Ob diese Formel im Zusammenhang mit der umstrittenen Munitionslieferung an die Ukraine zutreffend wäre, hängt natürlich vom Standpunkt des Betrachters ab. Verfechter der sogenannten integralen Neutralität, für die SVP-Matadore wie Blocher und Köppel sich auf die Brust trommeln, obwohl es diese Neutralität in absolutem Sinne in der Schweizer Geschichte nie gegeben hat, weisen schon das Nachdenken über eine mögliche Begünstigung von ausländischen Waffenlieferungen an die Ukraine als Teufelszeug weit von sich.
Dass man abgesehen von den umstrittenen rechtlichen Aspekten immerhin starke moralische Gründe für den Munitionstransfer an die existenziell bedrohte Ukraine ins Feld führen könnte, lassen diese Neutralitäts-Fundis ebenso wenig gelten. Das Gleiche gilt übrigens auch für die Fundamental-Pazifisten, die sich vom schönen Traum leiten lassen, dass alles Böse und Gewalttätige in dieser Welt, inklusive der Putinsche Ukraine-Krieg, in sich zusammenfällt, wenn man dafür eintritt, dass die Herstellung und die Lieferung von Waffen überall verboten werden – und jemand halt damit anfangen müsse.
«Don’t ask, don’t tell» – Pragmatismus pur
Doch es gäbe neben solchen komplizierten Abwägungen zum deutschen Bewilligungsgesuch für Bern noch mindestens eine weitere, sehr praktische Möglichkeit, die umstrittene Gepard-Munition ohne störende juristische und politische Geräusche der Ukraine zukommen lassen. Die Formel für eine solche effiziente und diskrete Lösung lautet: «Don’t ask, don’t tell». Damit ist in den USA zumindest eine Zeitlang die Frage überbrückt worden, ob auch Homosexuelle in die Armee aufgenommen werden können. Im Falle der aktuellen Munitionslieferung an die Ukraine hätte man sich vorstellen können, dass Deutschland ihre Gepard Flugabwehr-Panzer stillschweigend mitsamt der zugehörigen, in der Schweiz produzierten Munition der Ukraine übergeben hätte, ohne vorher in Bern um Bewilligung nachzufragen.
Die Schweizer Seite wiederum hätte im Interesse der Sache ebenso diskret darauf verzichten müssen, nachzufragen, mit welcher Munition denn diese Gepard-Panzer bestückt würden. Ein solches «Don’t ask, don’t tell»-Vorgehen liesse sich als Pragmatismus pur bezeichnen, auch wenn das juristisch nicht lupenrein sein mag. Ob dieser Ausweg heute noch gangbar wäre, ist allerdings eine offene Frage.

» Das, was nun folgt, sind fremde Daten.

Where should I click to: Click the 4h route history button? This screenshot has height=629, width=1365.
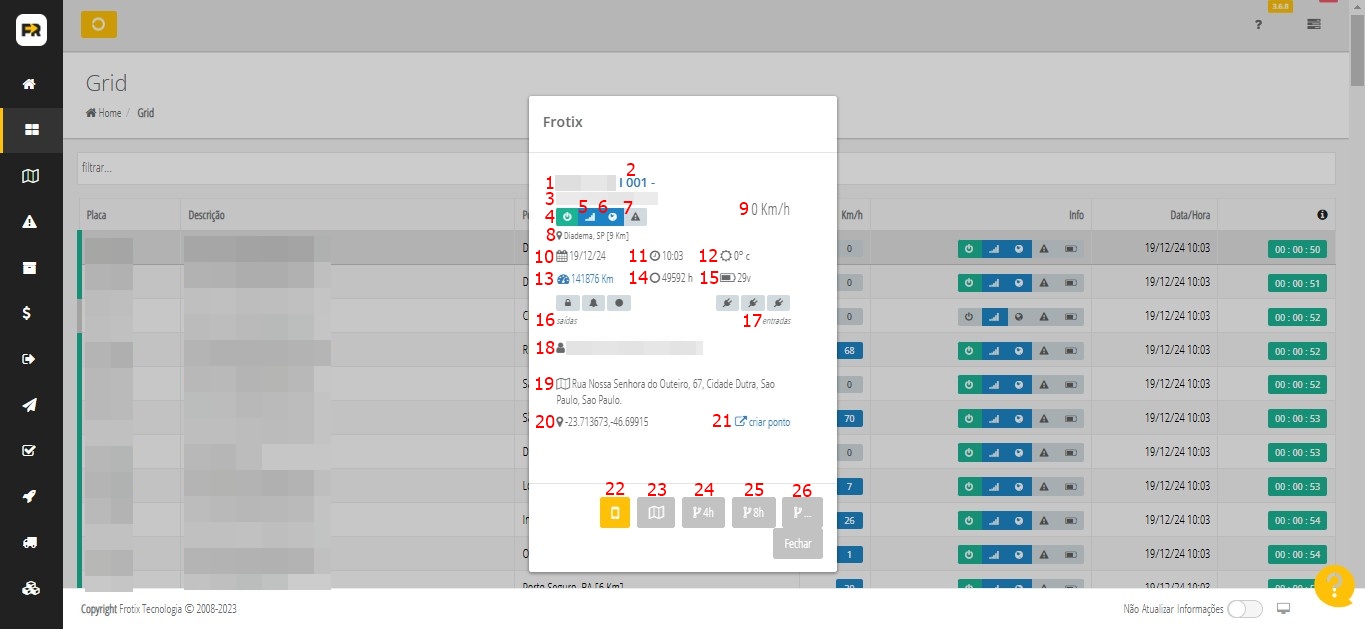703,513
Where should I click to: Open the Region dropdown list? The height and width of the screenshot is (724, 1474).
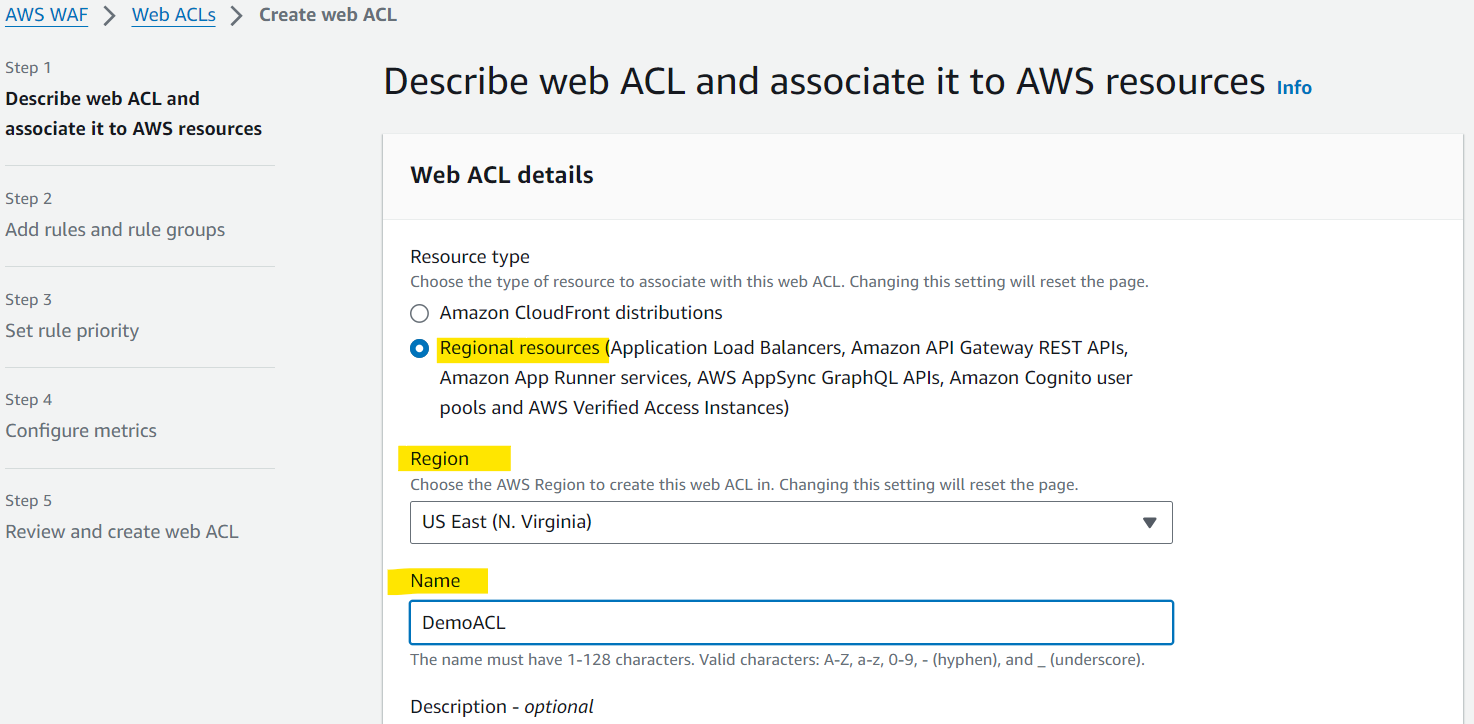pyautogui.click(x=791, y=522)
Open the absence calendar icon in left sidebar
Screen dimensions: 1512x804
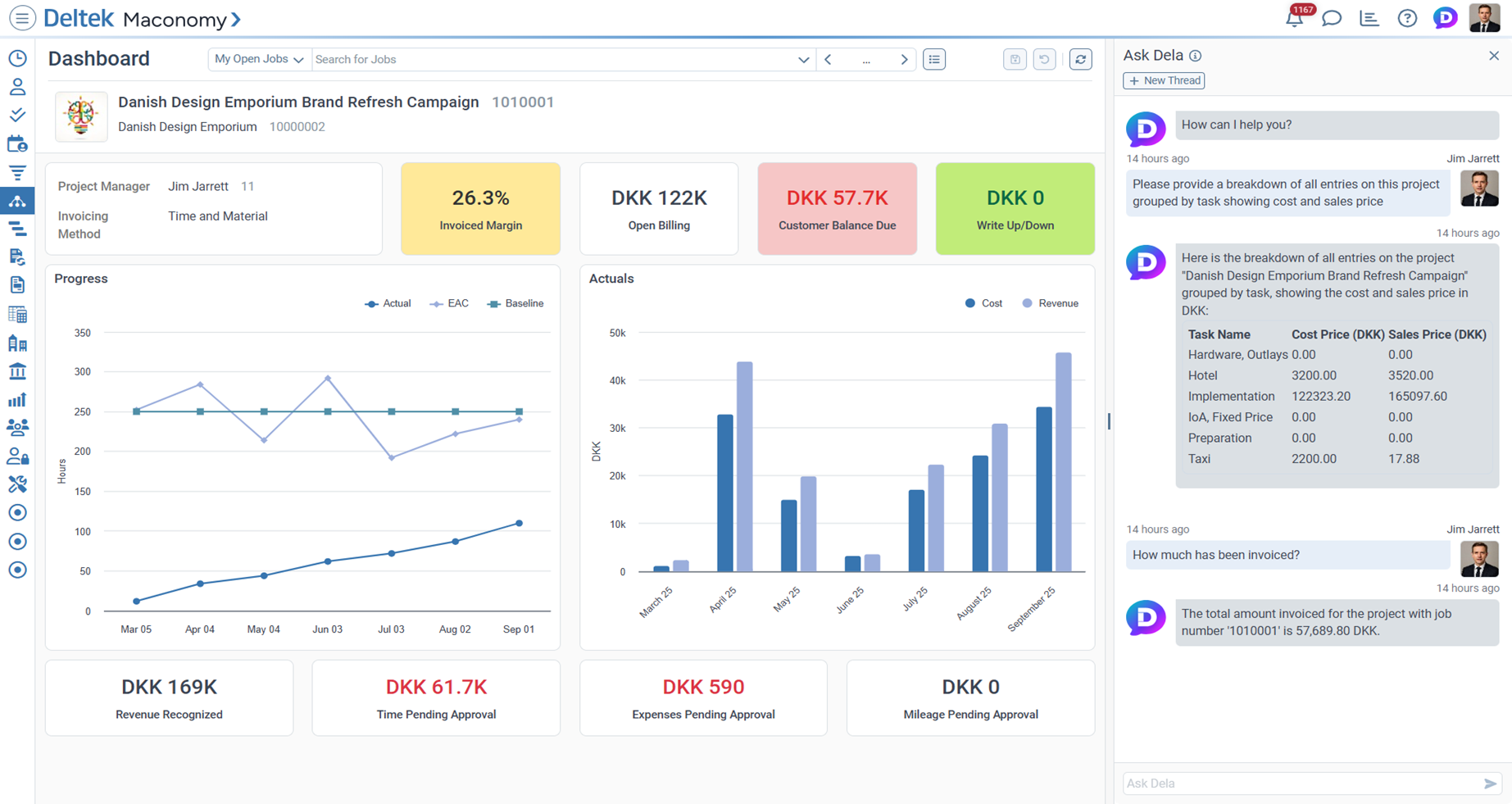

Wer sich über solchen praktischen Pragmatismus empört, muss sich der Frage stellen, ob es moralisch zu rechtfertigen sei, der um ihre Existenz kämpfenden Ukraine wirksame Abwehrwaffen gegen die verheerenden russischen Raketen- und Drohnenangriffe vorzuenthalten. Und dies nur, weil die sichere Schweiz engstirnig auf einer Nichtwiederausfuhr-Klausel beharrt, die nie für eine politisch derart eindeutige Verteidigungssituation konzipiert war. Selbst die einäugigen Propagandisten der sogenannten integralen Neutralität müssten dabei zugeben, dass der Schweizer Bundesrat im Zweiten Weltkrieg mehr als einmal die Formel «Don’t ask, don’t tell» praktiziert hat.